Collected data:

▬▬▬▬▬▬

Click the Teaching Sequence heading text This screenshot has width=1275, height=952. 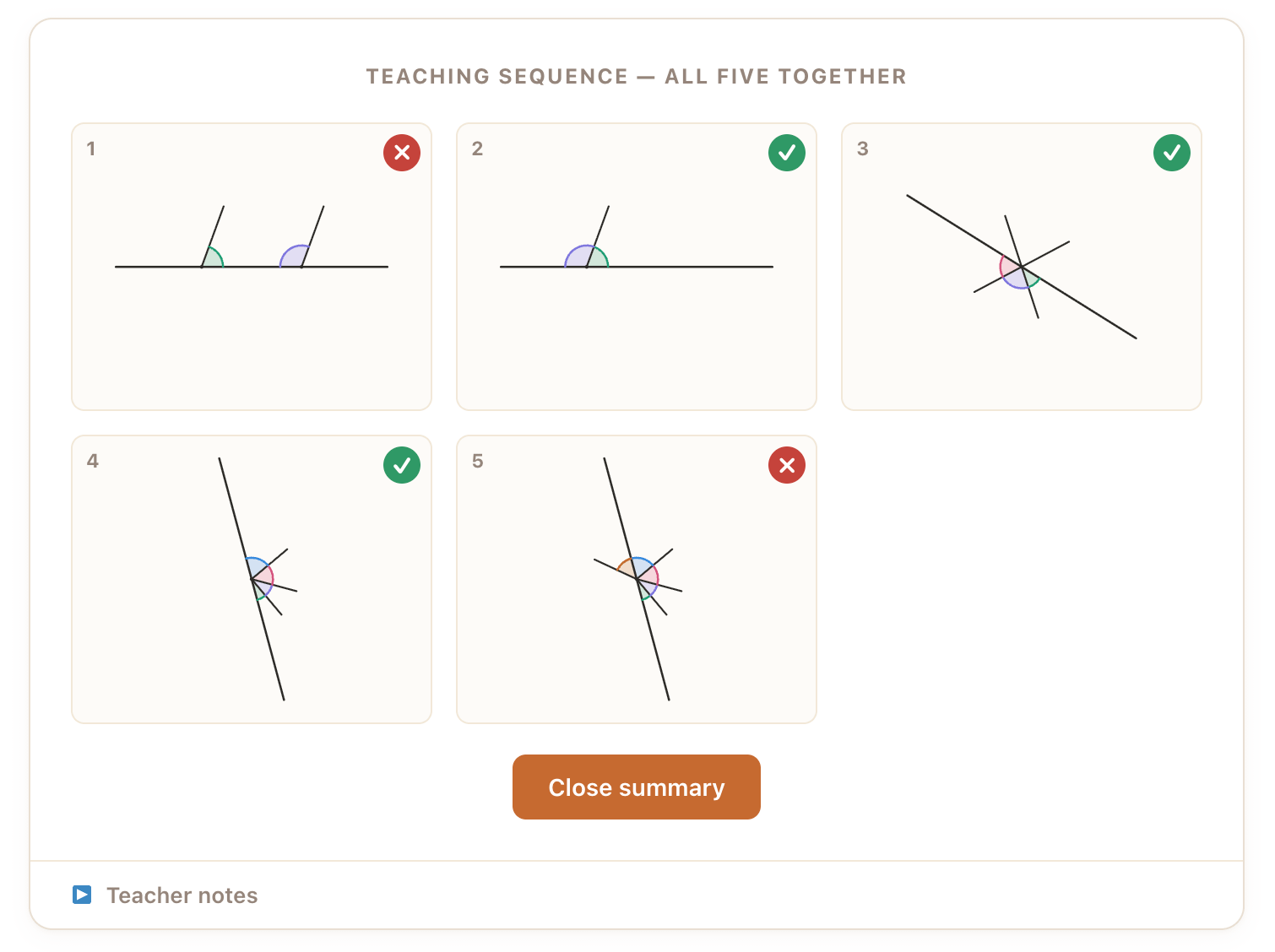(x=637, y=76)
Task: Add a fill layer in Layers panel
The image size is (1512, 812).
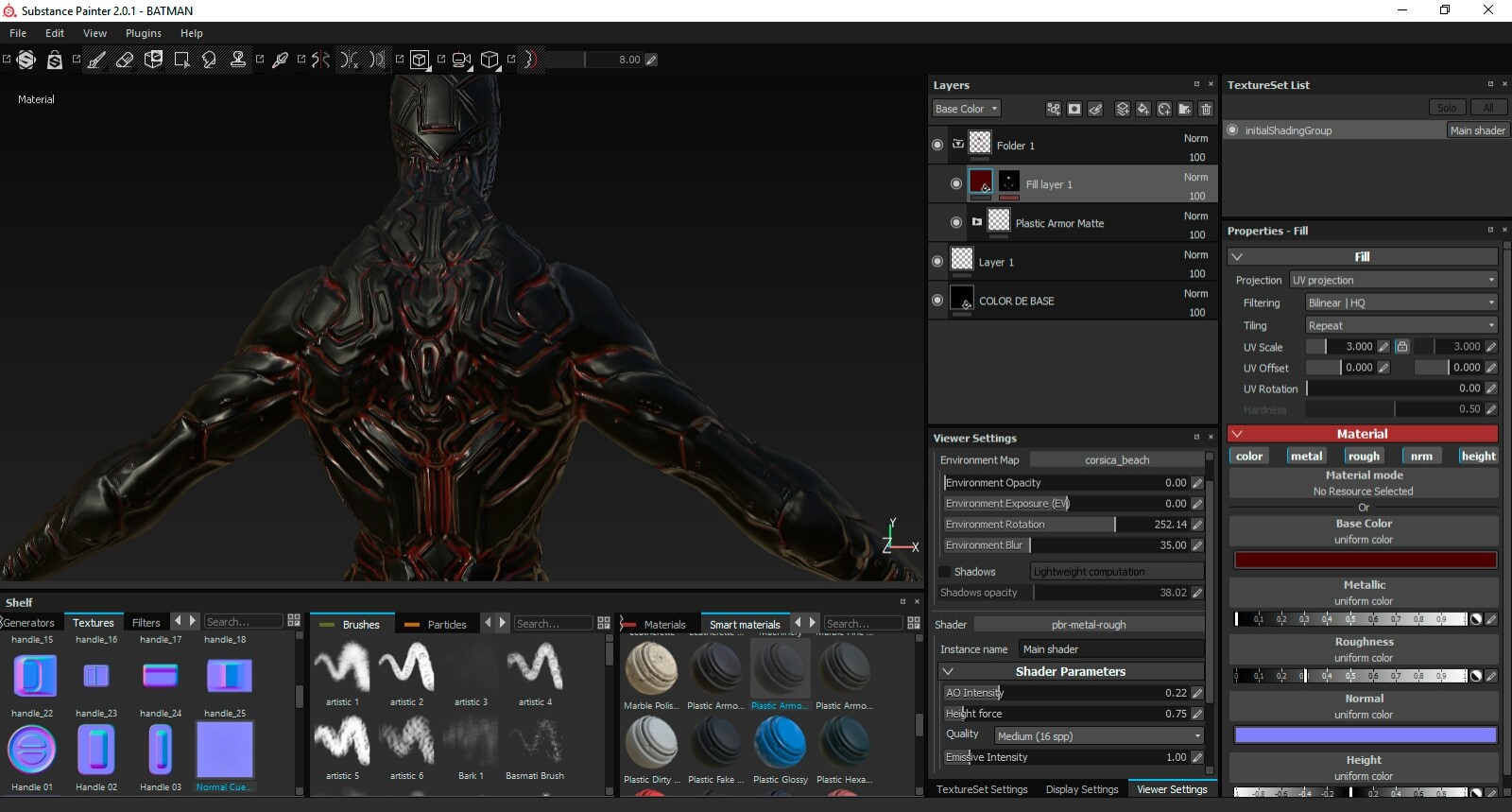Action: point(1143,109)
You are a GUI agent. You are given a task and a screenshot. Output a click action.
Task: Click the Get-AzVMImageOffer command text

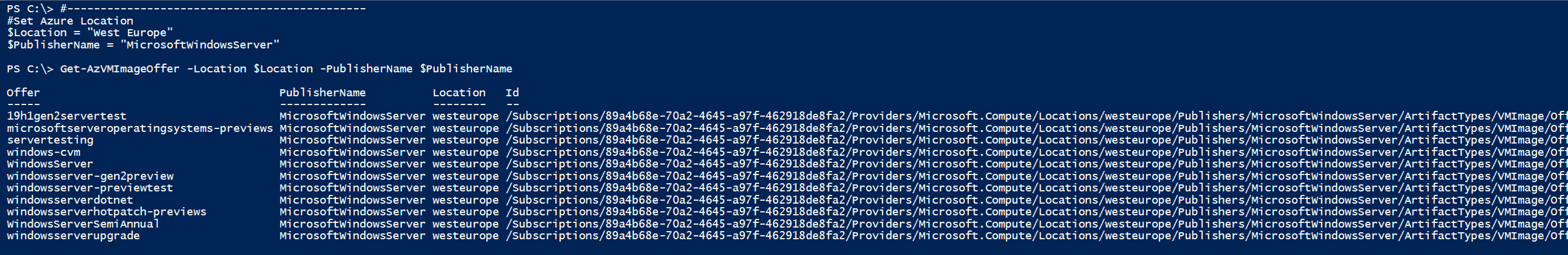(120, 69)
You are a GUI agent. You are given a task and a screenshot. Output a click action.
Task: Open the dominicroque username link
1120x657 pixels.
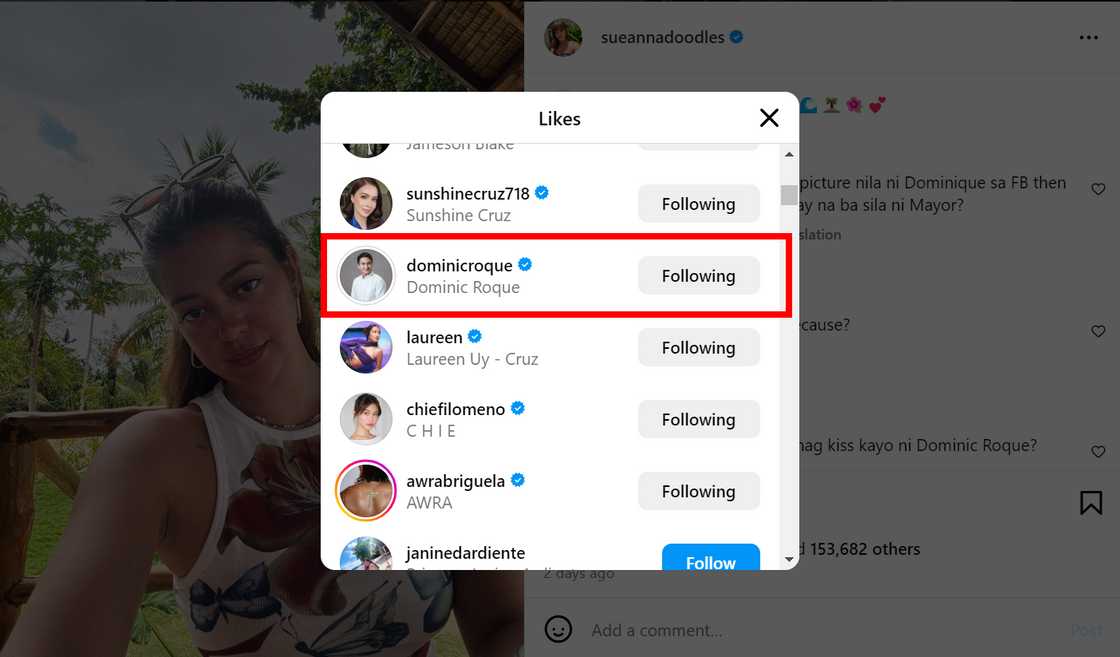(459, 265)
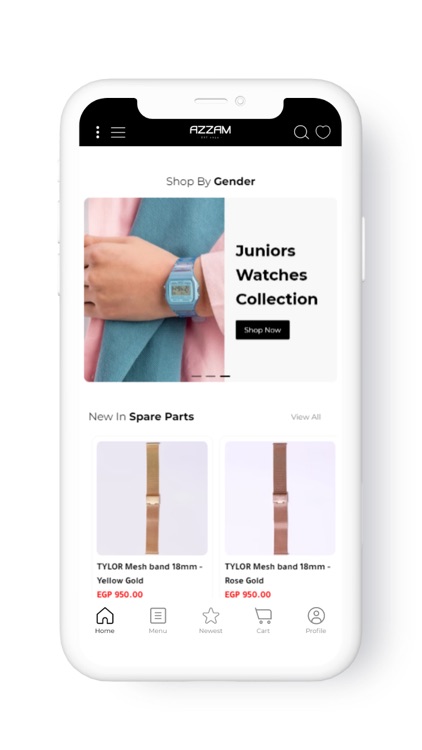Screen dimensions: 422x750
Task: Open Rose Gold mesh band product image
Action: pyautogui.click(x=280, y=498)
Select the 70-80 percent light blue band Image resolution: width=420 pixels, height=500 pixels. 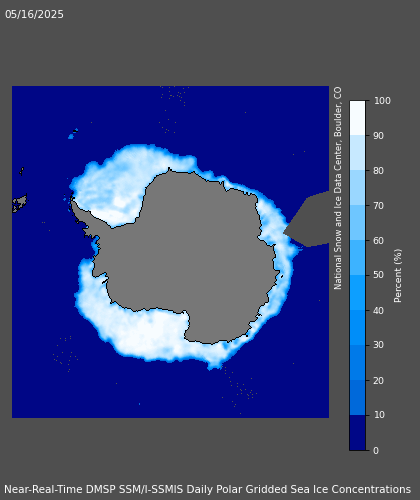point(357,188)
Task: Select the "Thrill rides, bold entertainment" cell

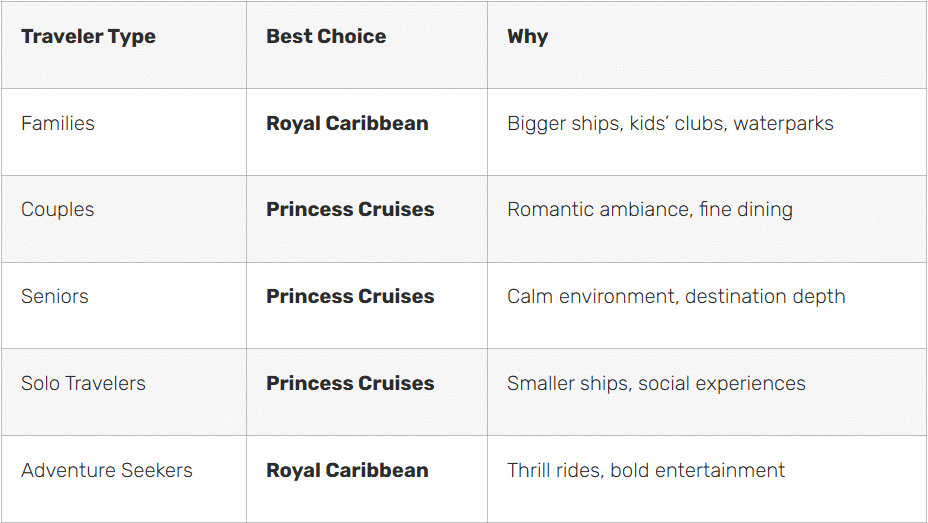Action: (x=646, y=471)
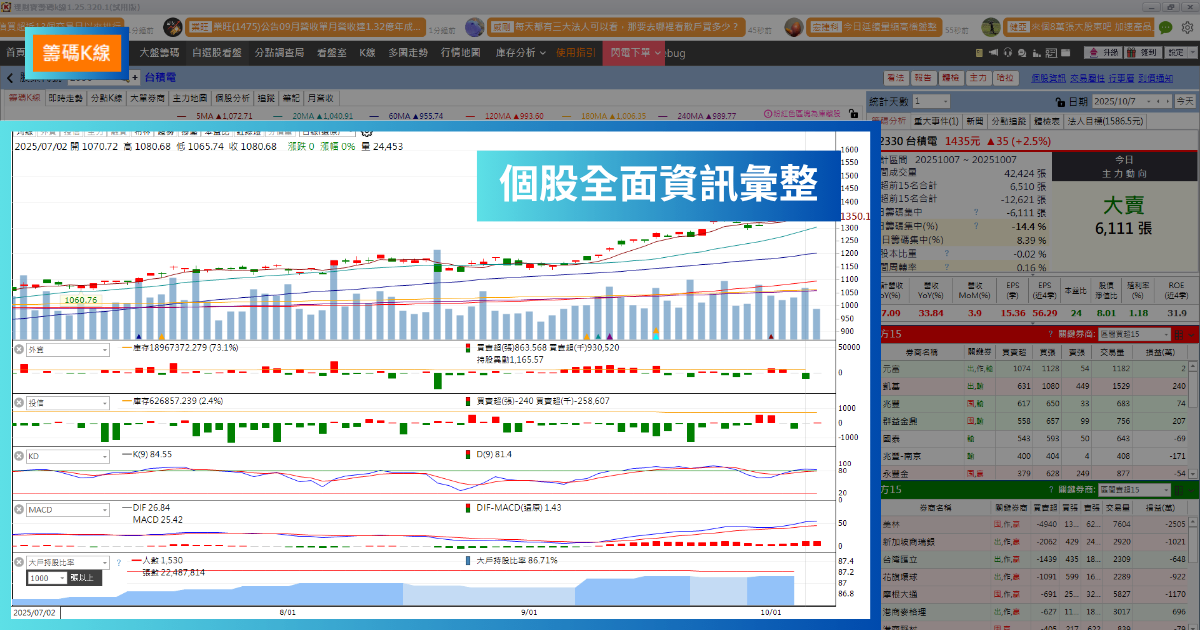This screenshot has height=630, width=1200.
Task: Remove the MACD indicator panel
Action: pos(19,509)
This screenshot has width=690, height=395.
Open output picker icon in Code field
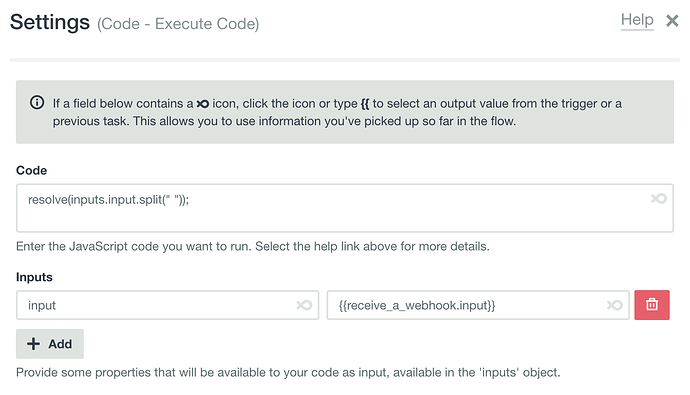click(x=659, y=199)
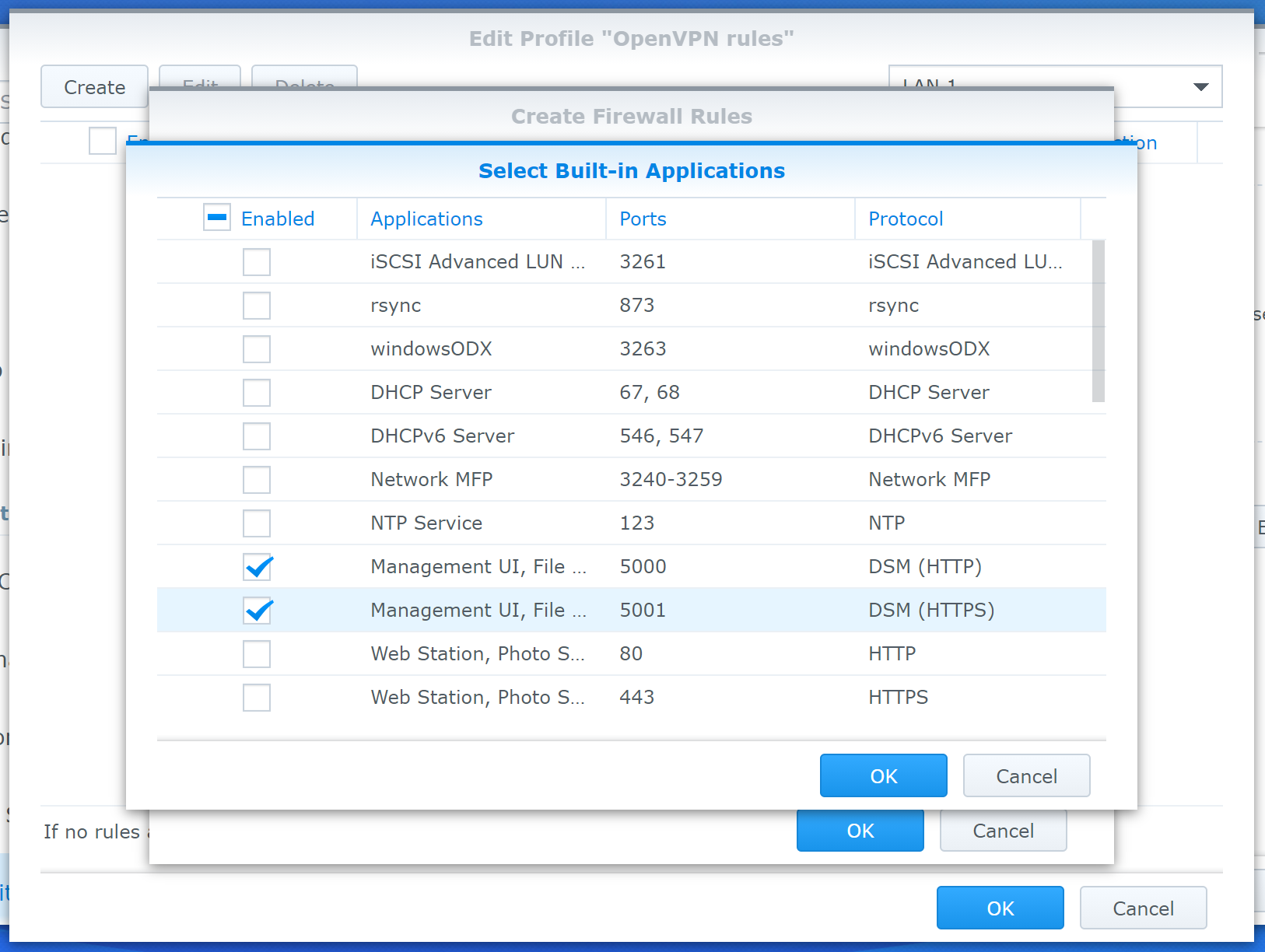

▬▬▬▬▬▬

- _DIRECTIONS FOR THIS TASK_
Output exactly and only the lines from the line containing "This screenshot has width=690, height=395." to the end of the entries, both included, and omit every picture.

- _TASK ANSWER_
This screenshot has width=690, height=395.
Open output picker icon in Code field
click(x=659, y=199)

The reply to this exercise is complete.